5 'Sin Stocks' Are Offering High-Yield Dividend Treats With No Tricks
Briefly

5 'Sin Stocks' Are Offering High-Yield Dividend Treats With No Tricks
"Investors love dividend stocks, especially high-yield varieties, because they offer a significant income stream and have substantial total return potential. Total return includes interest, capital gains, dividends, and distributions realized over time. In other words, the total return on an investment or a portfolio consists of income and stock appreciation. Let's take a closer look at the concept of total return. Imagine you purchase a stock at $20 that offers a 3% dividend. If the stock price rises to $22 over the next year, your total return is 13%."
"A long-overdue sell-off is likely to come next year. While it does not necessarily signal a market crash, it could signal a fast-and-furious 10%, 15%, or even 20% drop into bear-market territory, as we saw earlier this year. We have been looking for ideas that could withstand a swift sell-off, and the group commonly known as the "sin stocks" may be just the ticket for worried investors."
"One category on Wall Street that some portfolio managers don't want to discuss in their portfolios is the so-called sin stocks. These are companies that sell tobacco and alcohol products, run gambling casinos, sex-related industries, weapons manufacturers, and now even marijuana producers.
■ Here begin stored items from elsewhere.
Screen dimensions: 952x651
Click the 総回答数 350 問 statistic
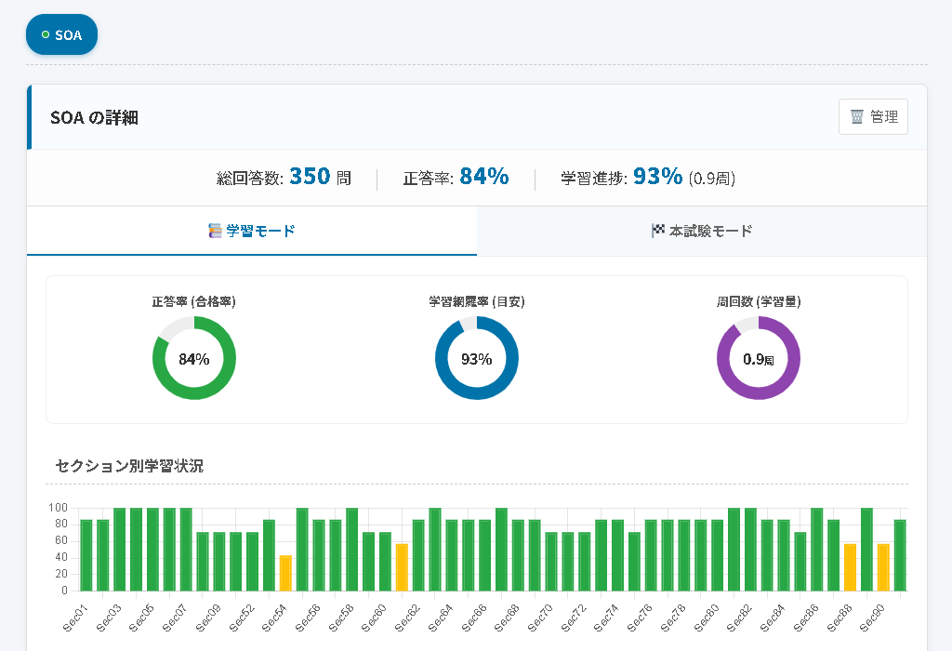pos(284,177)
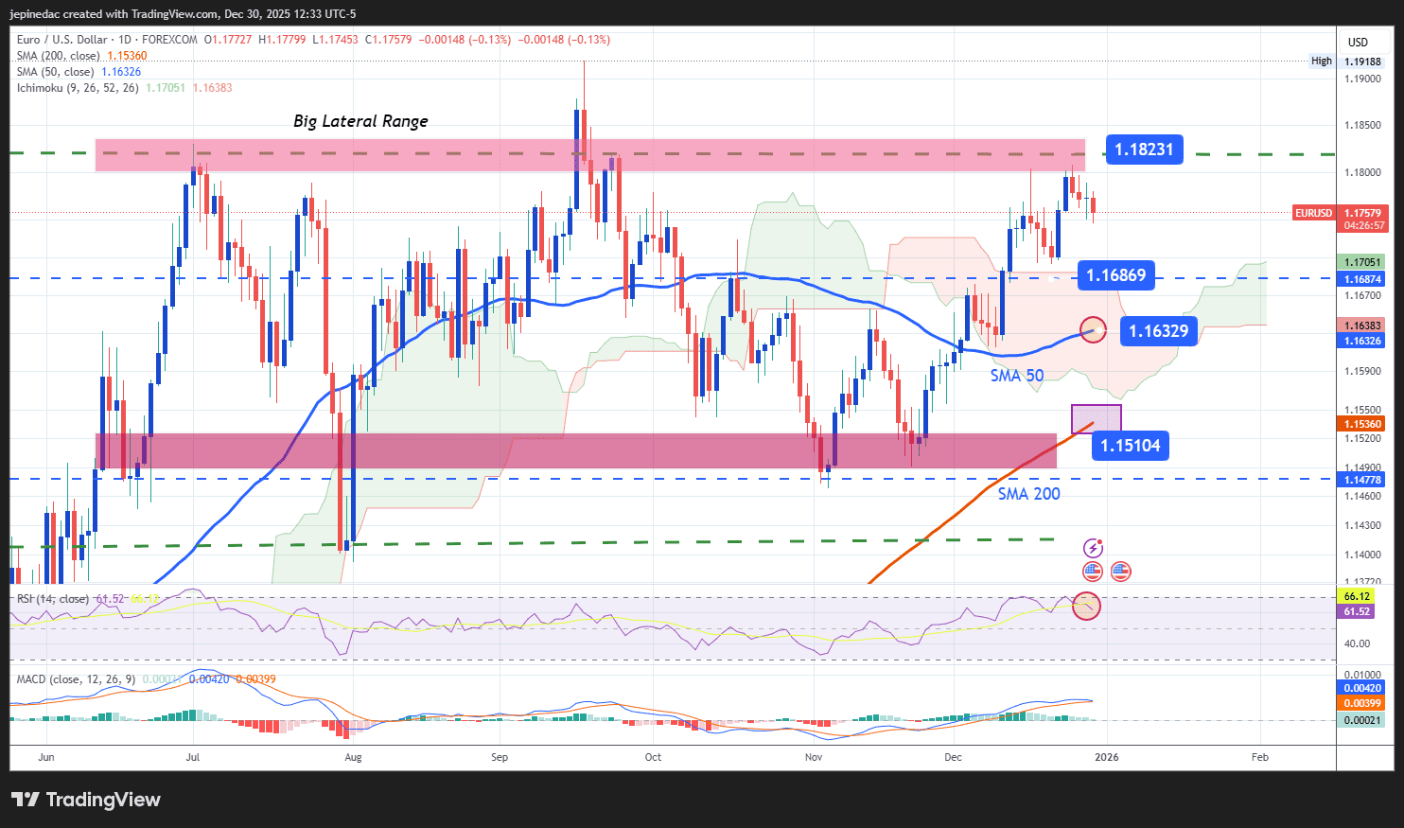Select the purple rectangle above the 1.15104 label
The width and height of the screenshot is (1404, 828).
coord(1096,418)
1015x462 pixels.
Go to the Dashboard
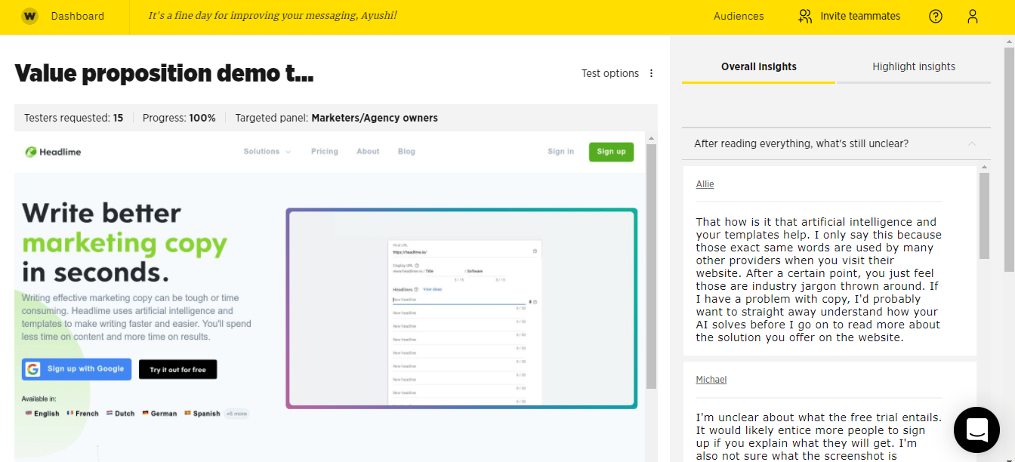pos(78,16)
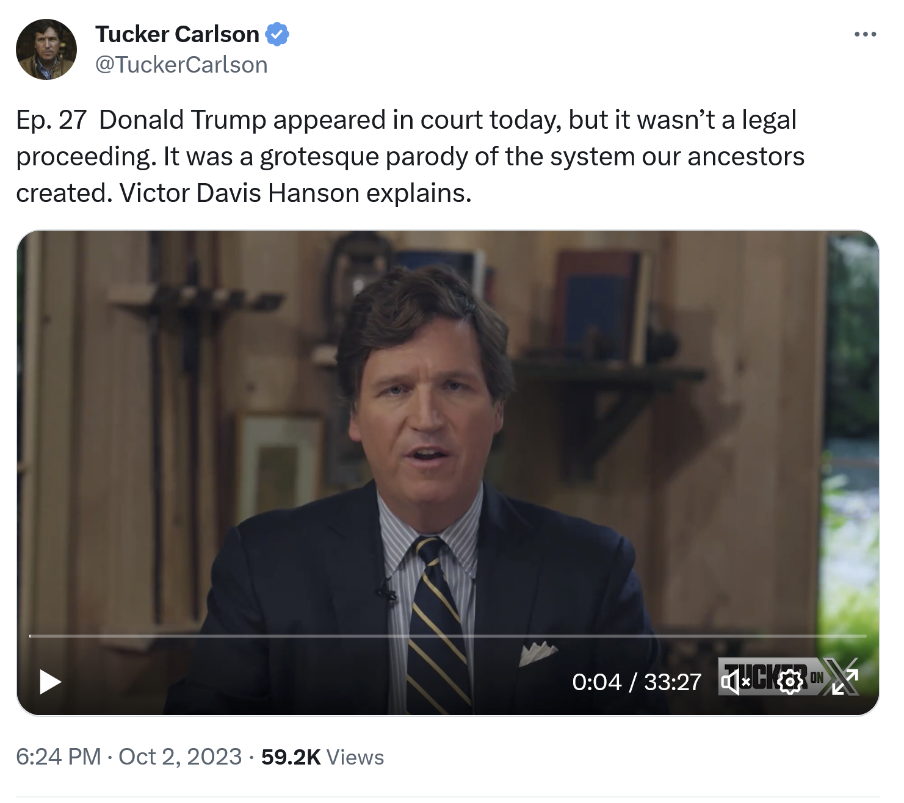This screenshot has height=803, width=904.
Task: Open video settings gear
Action: 790,682
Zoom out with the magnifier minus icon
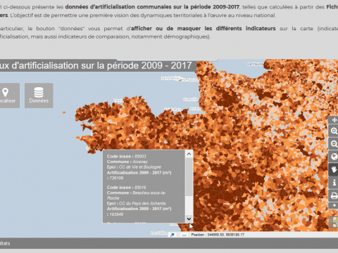 click(334, 144)
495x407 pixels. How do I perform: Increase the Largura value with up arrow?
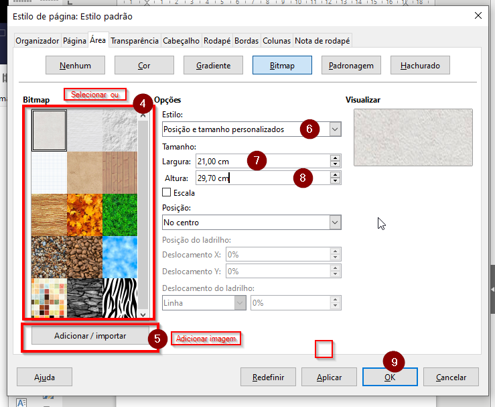[335, 158]
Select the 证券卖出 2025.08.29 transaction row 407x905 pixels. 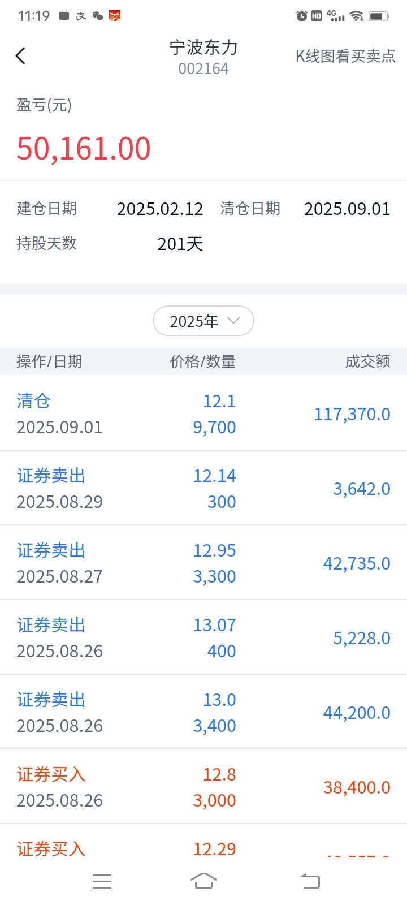(204, 488)
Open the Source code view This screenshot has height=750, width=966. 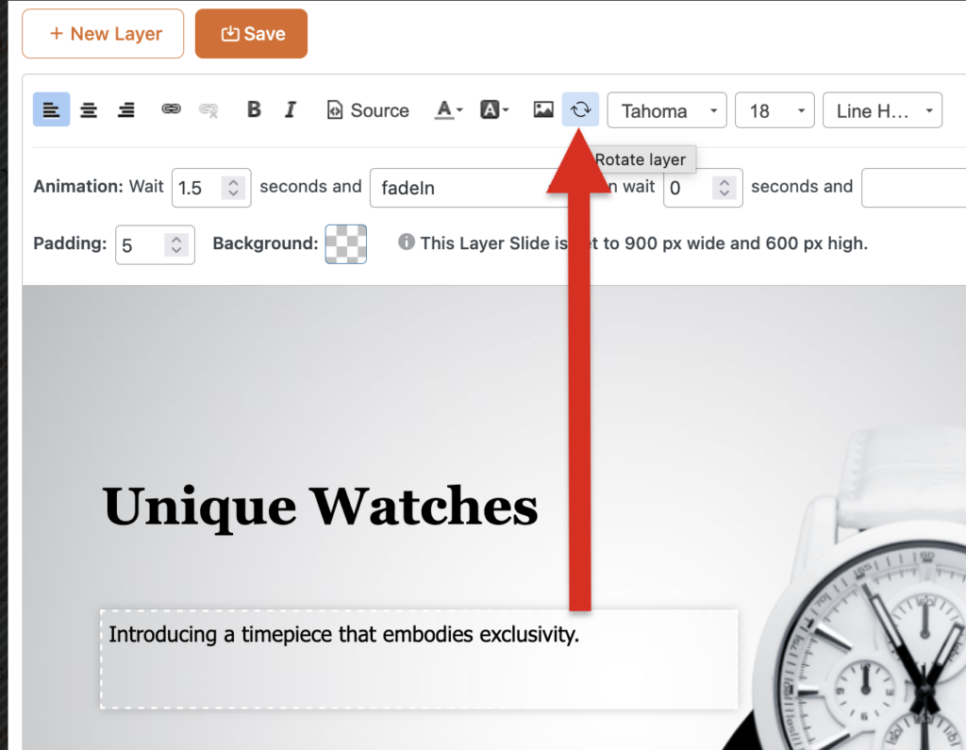pos(367,110)
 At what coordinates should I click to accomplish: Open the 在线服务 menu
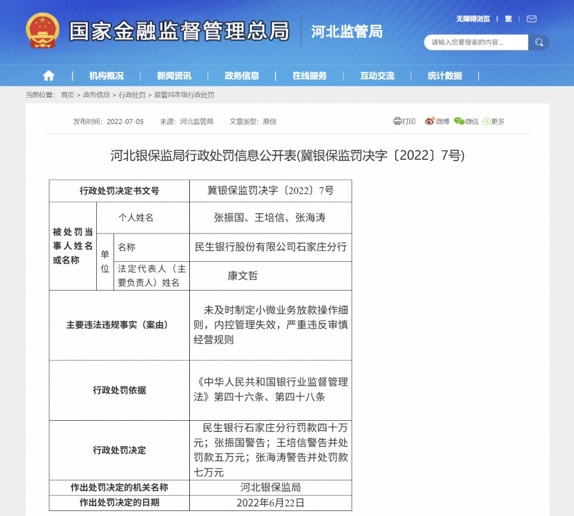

While they don't all seem sinful at the margin, some money management companies, like some investors, refuse to own them."
Dividend stocks, particularly high-yield varieties, provide significant income streams and meaningful total-return potential. Total return comprises interest, capital gains, dividends, and distributions, effectively combining income with stock appreciation. For example, a $20 stock paying a 3% dividend that rises to $22 yields a 13% total return by adding a 10% price gain to the 3% dividend. A likely long-overdue sell-off could produce a rapid 10%–20% decline. Certain so-called sin stocks—tobacco, alcohol, gambling, sex-related industries, weapons, and marijuana—may better withstand swift sell-offs. Some managers avoid these names while others identify dependable, high-yield, Buy-rated candidates. Passive income generates revenue without requiring continuous active effort, supporting investor interest in dividend names.